*** ENTRIES SUPPLIED ***
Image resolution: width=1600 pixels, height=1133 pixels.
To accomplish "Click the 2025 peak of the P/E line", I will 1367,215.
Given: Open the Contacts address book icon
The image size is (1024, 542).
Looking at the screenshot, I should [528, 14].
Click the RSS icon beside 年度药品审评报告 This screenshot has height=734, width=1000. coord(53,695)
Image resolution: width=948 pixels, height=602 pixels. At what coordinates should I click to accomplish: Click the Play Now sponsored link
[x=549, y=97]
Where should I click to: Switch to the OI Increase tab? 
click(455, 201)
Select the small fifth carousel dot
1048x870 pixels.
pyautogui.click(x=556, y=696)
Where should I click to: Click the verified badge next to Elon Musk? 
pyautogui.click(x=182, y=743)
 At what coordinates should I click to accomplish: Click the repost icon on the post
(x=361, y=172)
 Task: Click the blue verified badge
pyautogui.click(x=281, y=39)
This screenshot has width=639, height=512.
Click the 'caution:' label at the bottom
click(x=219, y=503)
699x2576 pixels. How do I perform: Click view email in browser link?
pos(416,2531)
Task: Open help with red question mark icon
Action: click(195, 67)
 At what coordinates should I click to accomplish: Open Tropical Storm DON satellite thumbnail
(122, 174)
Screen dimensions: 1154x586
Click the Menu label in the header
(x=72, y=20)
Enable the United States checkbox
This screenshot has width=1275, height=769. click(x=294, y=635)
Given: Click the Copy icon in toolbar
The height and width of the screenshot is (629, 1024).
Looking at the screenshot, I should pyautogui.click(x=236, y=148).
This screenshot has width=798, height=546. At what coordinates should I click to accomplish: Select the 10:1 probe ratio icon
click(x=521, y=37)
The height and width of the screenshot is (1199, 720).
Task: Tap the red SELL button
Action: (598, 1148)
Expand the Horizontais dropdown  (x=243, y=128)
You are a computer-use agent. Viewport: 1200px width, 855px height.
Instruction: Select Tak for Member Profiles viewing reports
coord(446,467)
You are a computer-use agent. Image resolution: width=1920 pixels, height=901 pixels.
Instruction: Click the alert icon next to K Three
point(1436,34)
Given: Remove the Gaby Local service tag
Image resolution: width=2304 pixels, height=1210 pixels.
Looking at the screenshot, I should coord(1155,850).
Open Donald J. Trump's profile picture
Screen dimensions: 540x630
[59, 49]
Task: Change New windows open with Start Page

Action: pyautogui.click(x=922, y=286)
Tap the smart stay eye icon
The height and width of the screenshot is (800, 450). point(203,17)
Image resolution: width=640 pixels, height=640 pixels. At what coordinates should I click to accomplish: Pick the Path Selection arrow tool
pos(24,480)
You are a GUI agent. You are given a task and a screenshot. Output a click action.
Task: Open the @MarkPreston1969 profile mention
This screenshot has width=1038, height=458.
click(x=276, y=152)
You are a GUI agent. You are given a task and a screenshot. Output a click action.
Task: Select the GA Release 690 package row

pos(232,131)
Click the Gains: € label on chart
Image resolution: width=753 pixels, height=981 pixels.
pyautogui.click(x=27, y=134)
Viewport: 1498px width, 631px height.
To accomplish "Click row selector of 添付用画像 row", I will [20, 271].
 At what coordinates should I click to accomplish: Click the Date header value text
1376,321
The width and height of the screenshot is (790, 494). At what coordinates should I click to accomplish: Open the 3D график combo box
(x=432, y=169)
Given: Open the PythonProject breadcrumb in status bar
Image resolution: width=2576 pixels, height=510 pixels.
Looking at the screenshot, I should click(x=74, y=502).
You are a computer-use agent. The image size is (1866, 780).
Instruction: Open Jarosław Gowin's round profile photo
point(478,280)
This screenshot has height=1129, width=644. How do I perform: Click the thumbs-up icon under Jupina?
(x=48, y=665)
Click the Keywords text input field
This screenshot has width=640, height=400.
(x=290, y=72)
*** End of ENTRIES SUPPLIED ***
**DESCRIPTION OF THE TASK**
In the lines above, every record is to be repeated exactly.

**ANSWER TO THIS TASK**
Image resolution: width=1600 pixels, height=1133 pixels.
To accomplish "Click the 2025 peak of the P/E line", I will 1367,215.
Given: Open the Contacts address book icon
The image size is (1024, 542).
Looking at the screenshot, I should [528, 14].
Click the RSS icon beside 年度药品审评报告 This screenshot has height=734, width=1000. coord(53,695)
Image resolution: width=948 pixels, height=602 pixels. At what coordinates should I click to accomplish: Click the Play Now sponsored link
[x=549, y=97]
Where should I click to: Switch to the OI Increase tab? 
click(455, 201)
Select the small fifth carousel dot
1048x870 pixels.
pyautogui.click(x=556, y=696)
Where should I click to: Click the verified badge next to Elon Musk? 
pyautogui.click(x=182, y=743)
 At what coordinates should I click to accomplish: Click the repost icon on the post
(x=361, y=172)
 Task: Click the blue verified badge
pyautogui.click(x=281, y=39)
This screenshot has width=639, height=512.
Click the 'caution:' label at the bottom
click(x=219, y=503)
699x2576 pixels. How do I perform: Click view email in browser link?
pos(416,2531)
Task: Open help with red question mark icon
Action: click(195, 67)
 At what coordinates should I click to accomplish: Open Tropical Storm DON satellite thumbnail
(122, 174)
Screen dimensions: 1154x586
Click the Menu label in the header
(x=72, y=20)
Enable the United States checkbox
This screenshot has width=1275, height=769. click(x=294, y=635)
Given: Click the Copy icon in toolbar
The height and width of the screenshot is (629, 1024).
Looking at the screenshot, I should pyautogui.click(x=236, y=148).
This screenshot has width=798, height=546. At what coordinates should I click to accomplish: Select the 10:1 probe ratio icon
click(x=521, y=37)
The height and width of the screenshot is (1199, 720).
Task: Tap the red SELL button
Action: (598, 1148)
Expand the Horizontais dropdown  (x=243, y=128)
You are a computer-use agent. Viewport: 1200px width, 855px height.
Instruction: Select Tak for Member Profiles viewing reports
coord(446,467)
You are a computer-use agent. Image resolution: width=1920 pixels, height=901 pixels.
Instruction: Click the alert icon next to K Three
point(1436,34)
Given: Remove the Gaby Local service tag
Image resolution: width=2304 pixels, height=1210 pixels.
Looking at the screenshot, I should coord(1155,850).
Open Donald J. Trump's profile picture
Screen dimensions: 540x630
[59, 49]
Task: Change New windows open with Start Page

Action: pyautogui.click(x=922, y=286)
Tap the smart stay eye icon
The height and width of the screenshot is (800, 450). point(203,17)
Image resolution: width=640 pixels, height=640 pixels. At what coordinates should I click to accomplish: Pick the Path Selection arrow tool
pos(24,480)
You are a GUI agent. You are given a task and a screenshot. Output a click action.
Task: Open the @MarkPreston1969 profile mention
This screenshot has width=1038, height=458.
click(x=276, y=152)
You are a GUI agent. You are given a task and a screenshot. Output a click action.
Task: Select the GA Release 690 package row

pos(232,131)
Click the Gains: € label on chart
Image resolution: width=753 pixels, height=981 pixels.
pyautogui.click(x=27, y=134)
Viewport: 1498px width, 631px height.
To accomplish "Click row selector of 添付用画像 row", I will [20, 271].
 At what coordinates should I click to accomplish: Click the Date header value text
1376,321
The width and height of the screenshot is (790, 494). At what coordinates should I click to accomplish: Open the 3D график combo box
(x=432, y=169)
Given: Open the PythonProject breadcrumb in status bar
Image resolution: width=2576 pixels, height=510 pixels.
Looking at the screenshot, I should click(x=74, y=502).
You are a computer-use agent. The image size is (1866, 780).
Instruction: Open Jarosław Gowin's round profile photo
point(478,280)
This screenshot has height=1129, width=644. How do I perform: Click the thumbs-up icon under Jupina?
(x=48, y=665)
Click the Keywords text input field
This screenshot has width=640, height=400.
(x=290, y=72)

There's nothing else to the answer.